横浜のほほん

横浜のはずれで、のほほんと暮らす男の見聞、考察、感想をつれづれに記す

冬の旅5

2011-01-27 07:20:15 | 旅行

鶴岡公園内にある「大宝館」は、大正天皇の即位を記念して建てられた赤い屋根の白い洋館で
もとは1階が物産陳列場や図書館で、2階は会議室と食堂になってたそうだ。

現在は、高山樗牛 丸谷才一、渡部昇一ら明治から昭和にかけての時代に各分野で活躍した鶴岡市出身者、
または鶴岡の発展に深いかかわりのあった人たちのの資料を展示し、その業績を紹介してる。






鶴岡公園から堀を挟んで致道博物館がある。
今回は見学しなかったのだが、近くに荘内藩校・致道館がある。
士風の刷新と優れた人材の育成を目的に、文化2年(1805)酒井家九代目藩主・忠徳公が創設した。
「致道」とは論語の「君子学んで以って其の道を致す」により、
道を究め、はっきりさせるというような意味で大垣藩、土佐藩その他にも同じ名前の藩校があった。






致道博物館がある場所には庄内藩主の御隠殿があったが、
昭和25年に致堂館資料および土地建物が寄付され財団法人致堂博物館として発足した。

この御隠殿は幕末十一代藩主酒井忠発のときに藩主の隠居所として上の赤門とともに江戸屋敷から移築された。
酒井家ゆかりの鎧、兜、調度品の数々をはじめ、庄内竿などが展示されているす。
撮影禁止で写真はないが手作りの庄内竿が興味深かった。4間以上の長いものを含めて多数の延竿が展示されていた。
庄内藩では心身の鍛練と武道の一助として磯釣りを奨励していたという。
城下から庄内浜までは、長い道のりを山越えをして歩いていき、長い釣り竿を持って往復するのは足腰の鍛錬に役立つというわけだ。


「能」を演ずることができるように、きれいな床板が張られた奥座敷から眺める書院造りの庭園も見事なものだった。







このほか旧鶴岡警察署庁舎、旧西田川郡役所、重要有形民族文化財収蔵庫、民具の蔵、旧渋谷家住宅などの建物もある。
この旧鶴岡警察署庁舎は外観のみの見学だが、ほかでは考古学資料も含めて歴史的資料、民族文化財、伝統工芸品などが見られる。
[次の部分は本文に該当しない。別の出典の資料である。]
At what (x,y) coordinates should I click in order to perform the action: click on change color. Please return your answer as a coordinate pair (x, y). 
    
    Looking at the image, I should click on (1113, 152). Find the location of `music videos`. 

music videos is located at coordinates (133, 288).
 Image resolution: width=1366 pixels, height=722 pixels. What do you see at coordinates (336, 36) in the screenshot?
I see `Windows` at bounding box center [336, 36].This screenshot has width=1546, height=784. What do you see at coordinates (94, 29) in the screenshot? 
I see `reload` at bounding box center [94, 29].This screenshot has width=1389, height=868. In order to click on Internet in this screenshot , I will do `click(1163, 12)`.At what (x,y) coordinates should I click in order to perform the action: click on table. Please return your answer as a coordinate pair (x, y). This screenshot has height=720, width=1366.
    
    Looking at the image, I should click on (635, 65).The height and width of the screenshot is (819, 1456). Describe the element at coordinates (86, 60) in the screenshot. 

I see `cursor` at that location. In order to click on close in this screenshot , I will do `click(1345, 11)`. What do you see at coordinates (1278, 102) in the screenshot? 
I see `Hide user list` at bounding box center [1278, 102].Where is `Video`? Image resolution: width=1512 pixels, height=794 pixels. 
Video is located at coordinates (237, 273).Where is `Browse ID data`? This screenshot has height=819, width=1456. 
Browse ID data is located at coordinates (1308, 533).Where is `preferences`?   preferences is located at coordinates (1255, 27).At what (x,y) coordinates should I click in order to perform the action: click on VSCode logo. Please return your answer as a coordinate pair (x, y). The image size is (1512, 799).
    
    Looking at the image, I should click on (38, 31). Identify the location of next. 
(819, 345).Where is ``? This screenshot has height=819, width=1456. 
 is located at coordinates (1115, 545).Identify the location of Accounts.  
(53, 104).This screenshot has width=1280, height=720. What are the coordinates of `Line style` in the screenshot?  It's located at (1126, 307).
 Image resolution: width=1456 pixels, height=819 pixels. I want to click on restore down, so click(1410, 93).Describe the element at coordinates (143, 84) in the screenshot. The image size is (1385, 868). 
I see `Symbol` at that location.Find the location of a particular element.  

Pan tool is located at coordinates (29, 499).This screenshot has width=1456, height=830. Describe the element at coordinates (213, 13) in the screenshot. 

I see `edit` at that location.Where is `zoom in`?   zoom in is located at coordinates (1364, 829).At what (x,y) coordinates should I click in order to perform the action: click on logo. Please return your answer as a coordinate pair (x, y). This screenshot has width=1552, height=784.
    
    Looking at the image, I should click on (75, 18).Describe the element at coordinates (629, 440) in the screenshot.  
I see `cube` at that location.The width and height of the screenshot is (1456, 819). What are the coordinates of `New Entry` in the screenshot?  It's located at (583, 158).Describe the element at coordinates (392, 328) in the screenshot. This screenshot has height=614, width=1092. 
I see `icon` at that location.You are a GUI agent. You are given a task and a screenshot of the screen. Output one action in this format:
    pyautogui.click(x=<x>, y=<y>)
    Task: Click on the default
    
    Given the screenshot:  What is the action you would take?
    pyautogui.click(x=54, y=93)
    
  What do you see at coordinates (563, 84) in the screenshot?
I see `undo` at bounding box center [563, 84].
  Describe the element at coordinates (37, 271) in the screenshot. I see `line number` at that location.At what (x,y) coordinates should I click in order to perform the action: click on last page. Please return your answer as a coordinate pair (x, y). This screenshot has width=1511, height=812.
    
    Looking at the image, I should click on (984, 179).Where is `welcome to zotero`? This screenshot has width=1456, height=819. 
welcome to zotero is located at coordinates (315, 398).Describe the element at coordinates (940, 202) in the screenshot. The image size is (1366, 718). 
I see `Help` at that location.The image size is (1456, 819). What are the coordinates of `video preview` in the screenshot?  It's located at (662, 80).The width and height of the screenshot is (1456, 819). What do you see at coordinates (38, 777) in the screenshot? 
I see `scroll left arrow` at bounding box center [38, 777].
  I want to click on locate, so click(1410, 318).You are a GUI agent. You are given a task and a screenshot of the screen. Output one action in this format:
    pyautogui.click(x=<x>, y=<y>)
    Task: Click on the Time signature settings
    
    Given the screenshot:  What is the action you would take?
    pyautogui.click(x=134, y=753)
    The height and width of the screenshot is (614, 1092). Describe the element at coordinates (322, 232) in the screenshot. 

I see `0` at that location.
瓦人形は風俗人形、お雛様、おとぎ話の主人公、動物などを粘土で作り泥絵具で彩色した素朴なものだ。






大きな桶の台になっていた車箪笥は金品や帳面など大事なものを収める金庫のように使われたという。
ずっしりした外観はいかにも重そうで、火事の時に持ち出せるように車輪が4個ついていた。

奥に見えているのは馬そり。
「雪の降る町を」は中田喜直氏が昭和27年鶴岡で馬そりの窓から見た降雪風景を曲にしたそうだ。






旧渋谷家住宅は湯殿山の麓、旧朝日村の田麦俣から移築されたもので、山村豪雪地域の多層民家だ。






寄棟屋根であった民家の妻側の屋根を大きく開き、通風と採光を目的とした高窓をとりつけた結果
兜造りといわれる均整のとれた美しい茅葺き住宅は文政5年(1822年)に建てられたものだ。







ここは居間で囲炉裏を中心に家族が集まった。この地域では仏壇の上に神棚が置かれていたそうだ。






毎年1月~3月には囲炉裏(いろり)に火を入れて「いぶり出し作業」が行われる。
煙を充満させて屋根の茅などにひそむ虫を駆除したり防腐のために行うものだが、
見学した日は早目に火を落としていたので残り火だけを見た。

いぶり出し 荘内日報記事







仏壇の裏側は「主人」が寝る部屋だそうだ。
敷布団は「こもじぶとん」という藁でできた布団で、太い木は枕になったという。






精霊馬はお盆のとき先祖の魂が馬や牛に乗って帰ってくるという信仰から、
まこもや藁で形づくった牛、馬を軒先に下げておく慣わしがあった。






ここは水屋(ながし)で、山から湧き出る清水を器でくった水槽に引き入れ流していた。
右の桶は据え風呂、ひだりは物置になっていた。


2階3階にも上がることができて、昔の農具などが置かれていた。




華のない冬の旅を長らく読んでいただいてありがとうございました。